In order for Lemonade to achieve the 10x revenue gain it predicts in its S-1 filing –– nevermind its 100x predictions –– it will need to graduate its average 30-year-old customer paying $60 a year to one paying $600 a year, which the company predicts is possible over 10 years.

While it has $311 million in cash and investment securities, and has yet to go to debt markets, even optimistic projections of company revenue strain to escape spiraling debt.

Having lost $108 million in 2019, it is upside down for Lemonade to name companies like Allstate, which made $4.8 billion in profits last year, as a competitor it seeks to disrupt. And yet it does, alongside Farmers, Liberty Mutual, and other giants of the industry. The disruption narrative is financially attractive, but Lemonade’s characterization of older companies might border on corporate ageism.

“It’s not that difficult to build an app to sell insurance,” says Thorson, who admits the industry could be more efficient, “especially in the back office.” He understands Lemonade’s goal is to disrupt, but at what cost? “Losing money for the sake of disruption? Is that worth it?”

Betting on the algorithms, and trust

Lemonade may ultimately not be too eager to disrupt.
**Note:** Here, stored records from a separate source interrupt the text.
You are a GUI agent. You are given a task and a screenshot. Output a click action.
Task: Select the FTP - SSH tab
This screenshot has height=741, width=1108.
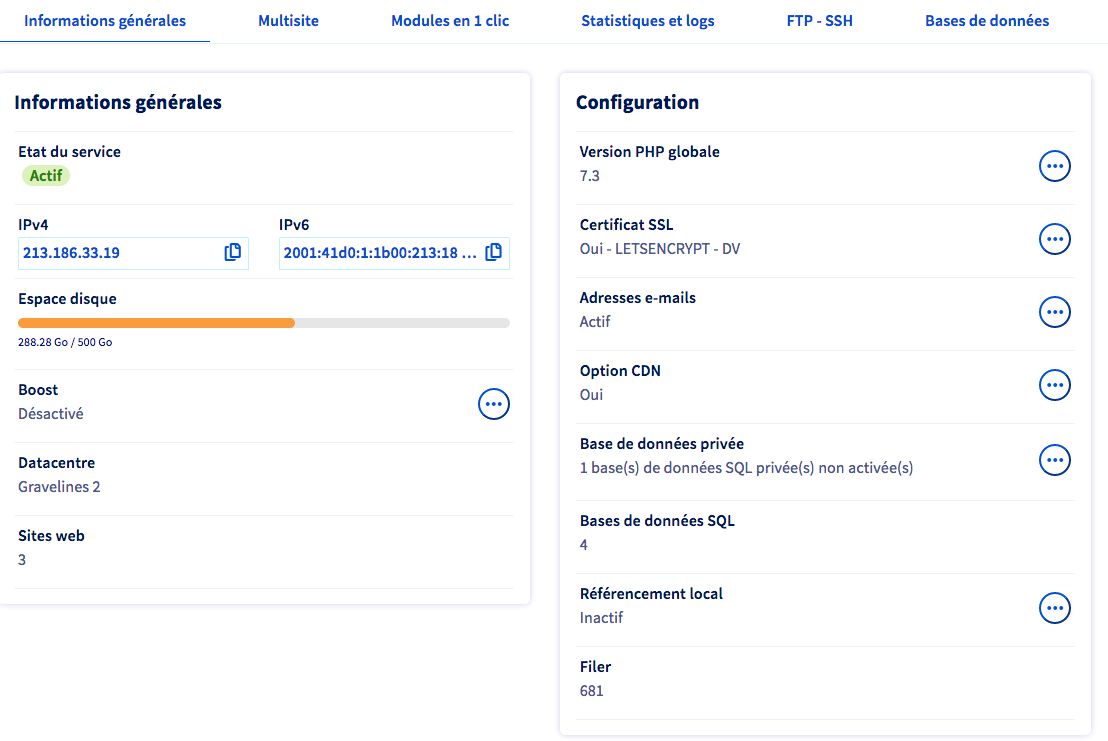pyautogui.click(x=820, y=21)
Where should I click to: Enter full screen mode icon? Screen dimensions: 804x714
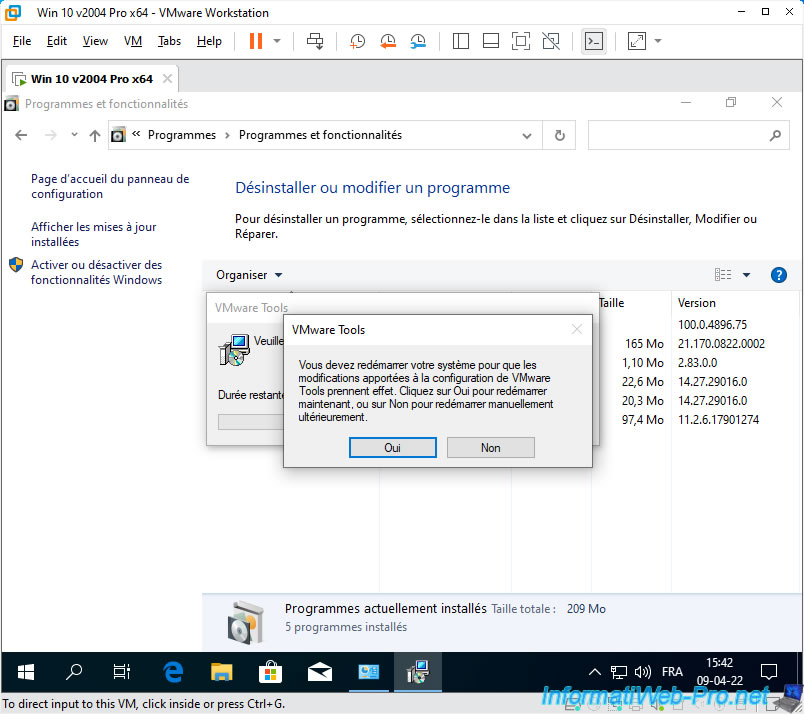(520, 41)
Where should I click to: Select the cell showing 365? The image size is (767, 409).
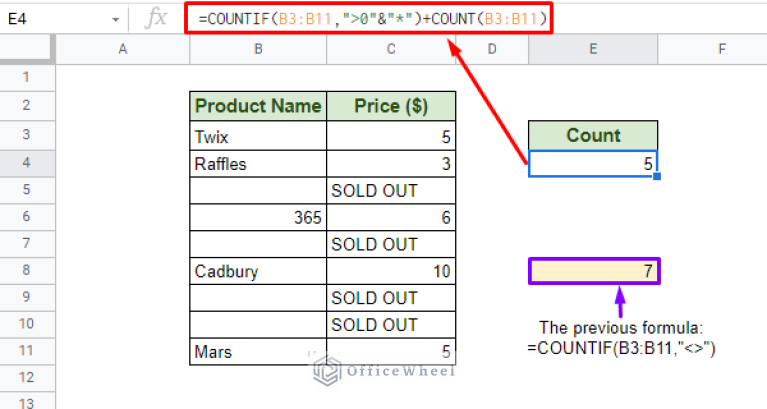(258, 217)
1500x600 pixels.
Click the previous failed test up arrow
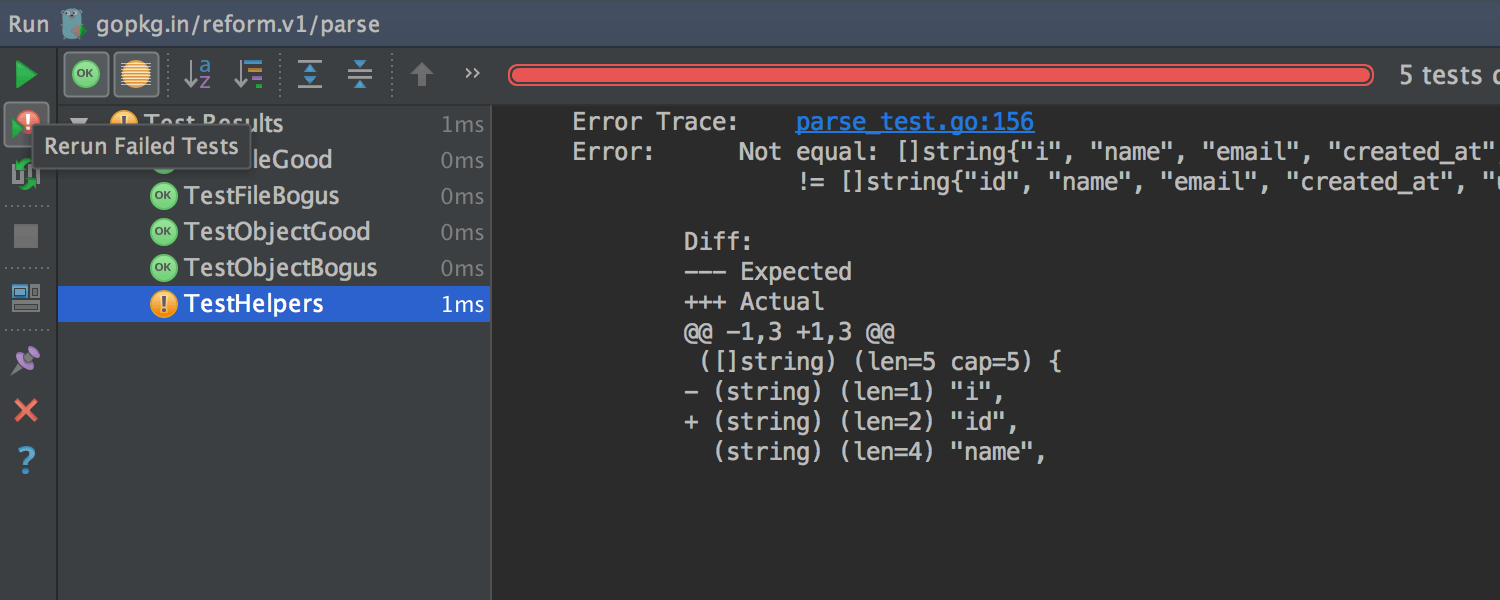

It is an insurance company, after all. For anyone who can steal their eyes away from the piles of cash given it by SoftBank, Lemonade plays pretty conservatively. Its chief insurance officer, John Peters, hails from Liberty Mutual, and McKinsey before that. And instead of paying customer claims itself, it relies on reinsurers, giving them 75 percent of customer premiums right off the top.

Sacrificing that much premium is more common for companies insuring Ferraris and almond-sized diamonds than a 30-year-old’s $60 renters insurance plan, especially for a company that claims it engenders customer trust through charitable giving.

By using reinsurers, Lemonade has removed the volatility of the weather (say a hurricane destroys all of someone’s possessions) as well as the volatility of its own technology.

Computer scripts pay one-third of claims made by Lemonade customers instantly, according to Schreiber, which raises a somewhat philosophical question. Can computers catch a lie? Any uncertainty about that question represents a risk to Lemonade.

The FBI estimates that fraudulent insurance claims total $40 billion each year, and the Insurance Information Institute has said based on interviews with claims adjusters that 10 percent of property insurance claims may be fraudulent.

Beyond hundreds of millions in SoftBank cash, Lemonade co-founder and CEO Schreiber says “artificial intelligence” and “behavioral economics” set it apart. To get insurance coverage from Lemonade, customers use its app to interact with computer scripts and avatars — Lemonade has given them human faces, and named them AI Maya and AI Jim — rather than people making a sales commission.

Besides insuring itself against losses by passing customer premiums onto other insurers, what about Lemonade’s charitable giving meant to discourage bad behavior (such that filing a fraudulent claim would rob a charity chosen by the customer)?

Lemonade declined comment on this story, but discloses in its S-1 filing that fighting fraud by donating to charity is “untested”; it would be something of a revelation if people otherwise inclined to commit insurance fraud restrained themselves for the sake of charitable giving. But perhaps Lemonade’s public commitment to give “up to 40 percent” of its unclaimed premiums to charity might really inspire honesty.

It turns out “up to” does some heavy lifting, and that trust is still a two-way street.

In 2018, Lemonade donated 2.7 percent of its leftover premiums to charity, totaling $162,000. In 2019, that increased to 3.5 percent when it donated $631,500. And given that the company has never not lost money, Lemonade’s investors seem the generous ones, standing by while their money is given out to charity.

Meanwhile, Lemonade executive salaries totaled $1.5 million in 2019, and total executive compensation came to $6.3 million, a 10x amount compared to its charitable giving.

There is no provision in the prospectus obligating executives to make charitable contributions, just investors’ money, and if the company ever makes a profit, just its customers’ money.

Charity for thee, but not for me, may leave a sour taste behind.